What this task involves ▸
In the records below, find the line that contains "Apa? (364, 1722)" and the line that contains "Isi Dompet (272, 119)", then retype exactly those two lines and every line between them.

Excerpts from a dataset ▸
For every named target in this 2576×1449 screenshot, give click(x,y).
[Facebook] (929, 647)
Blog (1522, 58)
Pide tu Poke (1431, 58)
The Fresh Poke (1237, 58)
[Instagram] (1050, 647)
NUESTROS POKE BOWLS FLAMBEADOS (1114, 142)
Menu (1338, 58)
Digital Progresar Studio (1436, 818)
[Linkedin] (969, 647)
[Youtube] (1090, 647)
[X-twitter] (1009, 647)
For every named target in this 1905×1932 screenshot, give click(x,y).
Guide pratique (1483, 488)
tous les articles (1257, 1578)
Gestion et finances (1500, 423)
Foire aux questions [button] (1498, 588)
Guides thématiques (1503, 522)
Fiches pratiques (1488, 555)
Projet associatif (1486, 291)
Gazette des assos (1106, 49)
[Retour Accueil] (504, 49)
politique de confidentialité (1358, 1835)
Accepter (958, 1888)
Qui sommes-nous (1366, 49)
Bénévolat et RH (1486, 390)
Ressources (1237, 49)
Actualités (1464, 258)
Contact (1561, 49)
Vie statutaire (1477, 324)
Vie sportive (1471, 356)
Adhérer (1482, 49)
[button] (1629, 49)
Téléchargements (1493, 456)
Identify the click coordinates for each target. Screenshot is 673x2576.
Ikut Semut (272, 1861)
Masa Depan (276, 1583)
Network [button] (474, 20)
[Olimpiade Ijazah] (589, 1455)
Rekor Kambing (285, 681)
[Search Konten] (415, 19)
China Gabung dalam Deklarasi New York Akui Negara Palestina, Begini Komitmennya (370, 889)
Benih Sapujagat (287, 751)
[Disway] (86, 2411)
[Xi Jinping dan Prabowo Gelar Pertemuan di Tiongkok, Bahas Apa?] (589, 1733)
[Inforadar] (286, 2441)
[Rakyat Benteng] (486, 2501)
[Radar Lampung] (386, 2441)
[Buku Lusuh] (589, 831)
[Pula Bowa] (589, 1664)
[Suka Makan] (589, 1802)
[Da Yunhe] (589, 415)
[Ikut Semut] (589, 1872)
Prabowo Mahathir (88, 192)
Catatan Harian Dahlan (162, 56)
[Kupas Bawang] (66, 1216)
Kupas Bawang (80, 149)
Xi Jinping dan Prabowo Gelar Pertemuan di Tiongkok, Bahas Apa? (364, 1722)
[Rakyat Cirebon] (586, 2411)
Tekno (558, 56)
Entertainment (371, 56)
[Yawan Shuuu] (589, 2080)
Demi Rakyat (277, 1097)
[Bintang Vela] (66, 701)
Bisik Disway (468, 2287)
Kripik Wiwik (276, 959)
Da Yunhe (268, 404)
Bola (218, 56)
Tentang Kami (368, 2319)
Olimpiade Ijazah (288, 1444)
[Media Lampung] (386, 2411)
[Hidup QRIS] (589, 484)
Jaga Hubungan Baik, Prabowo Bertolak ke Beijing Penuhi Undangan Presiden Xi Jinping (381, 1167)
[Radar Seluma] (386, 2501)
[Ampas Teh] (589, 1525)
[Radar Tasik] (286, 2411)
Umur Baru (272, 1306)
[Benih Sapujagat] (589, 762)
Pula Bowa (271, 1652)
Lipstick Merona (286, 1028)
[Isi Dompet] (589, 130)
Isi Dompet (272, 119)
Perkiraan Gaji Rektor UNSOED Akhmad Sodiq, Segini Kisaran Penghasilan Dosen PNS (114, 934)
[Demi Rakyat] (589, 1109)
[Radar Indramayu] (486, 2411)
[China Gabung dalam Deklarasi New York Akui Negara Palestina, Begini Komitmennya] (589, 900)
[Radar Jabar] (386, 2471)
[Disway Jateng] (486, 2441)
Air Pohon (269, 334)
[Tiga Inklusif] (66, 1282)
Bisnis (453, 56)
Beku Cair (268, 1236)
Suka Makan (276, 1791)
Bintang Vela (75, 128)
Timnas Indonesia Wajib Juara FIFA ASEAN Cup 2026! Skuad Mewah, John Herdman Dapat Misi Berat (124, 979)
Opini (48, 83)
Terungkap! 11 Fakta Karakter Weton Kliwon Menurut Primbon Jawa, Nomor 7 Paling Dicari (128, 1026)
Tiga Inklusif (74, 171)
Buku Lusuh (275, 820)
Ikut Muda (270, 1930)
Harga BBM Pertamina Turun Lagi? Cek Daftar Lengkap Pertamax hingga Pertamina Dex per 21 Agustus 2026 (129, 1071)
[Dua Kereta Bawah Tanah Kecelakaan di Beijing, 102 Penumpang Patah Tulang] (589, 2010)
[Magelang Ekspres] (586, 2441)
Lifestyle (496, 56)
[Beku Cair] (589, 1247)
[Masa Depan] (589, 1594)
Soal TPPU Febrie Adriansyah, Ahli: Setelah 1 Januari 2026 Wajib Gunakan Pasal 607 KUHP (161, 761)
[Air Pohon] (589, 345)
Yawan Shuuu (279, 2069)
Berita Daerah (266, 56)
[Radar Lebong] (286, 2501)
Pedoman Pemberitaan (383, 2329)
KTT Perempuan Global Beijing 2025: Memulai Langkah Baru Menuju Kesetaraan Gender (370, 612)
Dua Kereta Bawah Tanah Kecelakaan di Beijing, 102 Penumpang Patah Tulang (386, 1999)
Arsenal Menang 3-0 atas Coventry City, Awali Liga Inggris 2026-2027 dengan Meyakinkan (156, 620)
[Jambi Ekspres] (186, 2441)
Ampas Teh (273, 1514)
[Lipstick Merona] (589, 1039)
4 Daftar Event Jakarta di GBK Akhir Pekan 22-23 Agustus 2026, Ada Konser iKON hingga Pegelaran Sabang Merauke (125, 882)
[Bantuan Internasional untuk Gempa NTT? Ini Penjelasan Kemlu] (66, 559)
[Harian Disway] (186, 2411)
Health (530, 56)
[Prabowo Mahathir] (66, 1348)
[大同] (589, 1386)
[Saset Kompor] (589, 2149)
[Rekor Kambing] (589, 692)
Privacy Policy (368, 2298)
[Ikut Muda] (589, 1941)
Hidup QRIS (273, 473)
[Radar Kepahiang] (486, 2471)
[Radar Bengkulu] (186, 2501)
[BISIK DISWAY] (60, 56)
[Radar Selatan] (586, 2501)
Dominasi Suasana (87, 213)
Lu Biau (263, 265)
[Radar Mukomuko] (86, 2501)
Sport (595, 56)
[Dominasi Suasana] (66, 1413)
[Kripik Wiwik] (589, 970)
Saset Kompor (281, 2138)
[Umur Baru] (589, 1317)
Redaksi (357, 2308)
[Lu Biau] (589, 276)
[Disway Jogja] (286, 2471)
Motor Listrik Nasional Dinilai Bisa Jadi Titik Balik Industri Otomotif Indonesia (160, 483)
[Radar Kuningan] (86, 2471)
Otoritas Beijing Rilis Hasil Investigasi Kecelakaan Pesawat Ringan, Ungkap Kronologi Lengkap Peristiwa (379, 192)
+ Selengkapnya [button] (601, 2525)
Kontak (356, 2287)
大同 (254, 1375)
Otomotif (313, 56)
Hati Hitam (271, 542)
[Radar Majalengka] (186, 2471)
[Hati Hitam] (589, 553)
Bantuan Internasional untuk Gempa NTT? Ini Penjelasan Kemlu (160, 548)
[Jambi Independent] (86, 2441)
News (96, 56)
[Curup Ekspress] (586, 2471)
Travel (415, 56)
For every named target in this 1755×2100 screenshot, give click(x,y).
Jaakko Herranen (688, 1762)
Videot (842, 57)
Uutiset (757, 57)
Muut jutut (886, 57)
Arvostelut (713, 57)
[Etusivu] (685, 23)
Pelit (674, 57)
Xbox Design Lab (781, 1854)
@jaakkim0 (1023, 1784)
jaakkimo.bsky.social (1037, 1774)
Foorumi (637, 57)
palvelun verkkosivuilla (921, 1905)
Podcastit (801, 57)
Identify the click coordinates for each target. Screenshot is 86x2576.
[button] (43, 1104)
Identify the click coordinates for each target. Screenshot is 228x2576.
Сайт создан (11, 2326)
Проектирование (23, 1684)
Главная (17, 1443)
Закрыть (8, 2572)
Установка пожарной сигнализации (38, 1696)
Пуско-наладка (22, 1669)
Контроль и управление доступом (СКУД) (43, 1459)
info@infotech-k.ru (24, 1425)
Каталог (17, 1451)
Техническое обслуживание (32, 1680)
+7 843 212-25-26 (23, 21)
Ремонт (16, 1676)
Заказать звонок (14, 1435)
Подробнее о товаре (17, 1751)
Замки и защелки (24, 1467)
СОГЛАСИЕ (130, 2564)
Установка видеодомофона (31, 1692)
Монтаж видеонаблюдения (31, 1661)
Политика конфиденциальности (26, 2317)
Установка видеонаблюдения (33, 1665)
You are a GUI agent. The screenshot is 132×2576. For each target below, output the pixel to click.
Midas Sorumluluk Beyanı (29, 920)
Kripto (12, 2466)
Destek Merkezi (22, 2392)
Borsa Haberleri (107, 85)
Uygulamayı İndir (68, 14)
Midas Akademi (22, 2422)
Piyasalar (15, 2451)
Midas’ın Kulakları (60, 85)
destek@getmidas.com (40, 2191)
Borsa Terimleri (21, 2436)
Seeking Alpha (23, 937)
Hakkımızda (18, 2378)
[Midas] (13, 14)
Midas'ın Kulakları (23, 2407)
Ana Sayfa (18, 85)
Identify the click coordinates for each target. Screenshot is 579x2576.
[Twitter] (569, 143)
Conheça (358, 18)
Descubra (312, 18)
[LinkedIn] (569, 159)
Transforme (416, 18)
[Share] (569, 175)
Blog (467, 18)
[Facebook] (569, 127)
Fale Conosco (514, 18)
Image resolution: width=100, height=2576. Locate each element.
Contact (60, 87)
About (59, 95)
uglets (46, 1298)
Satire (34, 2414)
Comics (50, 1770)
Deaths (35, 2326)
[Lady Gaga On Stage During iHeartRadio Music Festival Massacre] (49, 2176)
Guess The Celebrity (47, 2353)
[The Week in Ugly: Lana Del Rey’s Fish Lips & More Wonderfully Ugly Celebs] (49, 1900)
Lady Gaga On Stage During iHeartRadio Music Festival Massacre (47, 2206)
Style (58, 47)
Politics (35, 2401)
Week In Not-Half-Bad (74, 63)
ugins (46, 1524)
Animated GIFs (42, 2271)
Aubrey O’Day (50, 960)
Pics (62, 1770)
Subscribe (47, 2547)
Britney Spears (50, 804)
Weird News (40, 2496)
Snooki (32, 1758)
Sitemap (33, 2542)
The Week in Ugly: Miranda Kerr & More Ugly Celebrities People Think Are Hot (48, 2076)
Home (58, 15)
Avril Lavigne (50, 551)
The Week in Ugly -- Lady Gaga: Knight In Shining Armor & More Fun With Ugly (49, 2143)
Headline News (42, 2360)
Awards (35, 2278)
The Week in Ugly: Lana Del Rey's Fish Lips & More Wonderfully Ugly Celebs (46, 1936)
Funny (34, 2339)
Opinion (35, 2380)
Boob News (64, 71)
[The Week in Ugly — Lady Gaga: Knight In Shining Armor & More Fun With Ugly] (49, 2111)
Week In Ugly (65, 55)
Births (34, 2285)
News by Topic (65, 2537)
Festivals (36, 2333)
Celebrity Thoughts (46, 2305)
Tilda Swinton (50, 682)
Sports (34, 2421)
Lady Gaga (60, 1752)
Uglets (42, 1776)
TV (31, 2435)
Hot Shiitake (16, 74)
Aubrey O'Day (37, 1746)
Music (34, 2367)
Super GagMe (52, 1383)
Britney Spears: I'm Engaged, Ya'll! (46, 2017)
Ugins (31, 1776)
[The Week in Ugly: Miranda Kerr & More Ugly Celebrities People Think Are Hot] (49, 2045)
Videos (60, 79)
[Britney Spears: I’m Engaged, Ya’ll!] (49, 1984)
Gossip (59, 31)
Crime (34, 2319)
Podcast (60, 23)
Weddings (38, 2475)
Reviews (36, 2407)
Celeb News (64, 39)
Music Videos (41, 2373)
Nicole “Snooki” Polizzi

Written answer ▸
Xi Jinping dan Prabowo Gelar Pertemuan di Tiongkok, Bahas Apa? (364, 1722)
[Rakyat Cirebon] (586, 2411)
Tekno (558, 56)
Entertainment (371, 56)
[Yawan Shuuu] (589, 2080)
Demi Rakyat (277, 1097)
[Bintang Vela] (66, 701)
Bisik Disway (468, 2287)
Kripik Wiwik (276, 959)
Da Yunhe (268, 404)
Bola (218, 56)
Tentang Kami (368, 2319)
Olimpiade Ijazah (288, 1444)
[Media Lampung] (386, 2411)
[Hidup QRIS] (589, 484)
Jaga Hubungan Baik, Prabowo Bertolak ke Beijing Penuhi Undangan Presiden Xi Jinping (381, 1167)
[Radar Seluma] (386, 2501)
[Ampas Teh] (589, 1525)
[Radar Tasik] (286, 2411)
Umur Baru (272, 1306)
[Benih Sapujagat] (589, 762)
Pula Bowa (271, 1652)
Lipstick Merona (286, 1028)
[Isi Dompet] (589, 130)
Isi Dompet (272, 119)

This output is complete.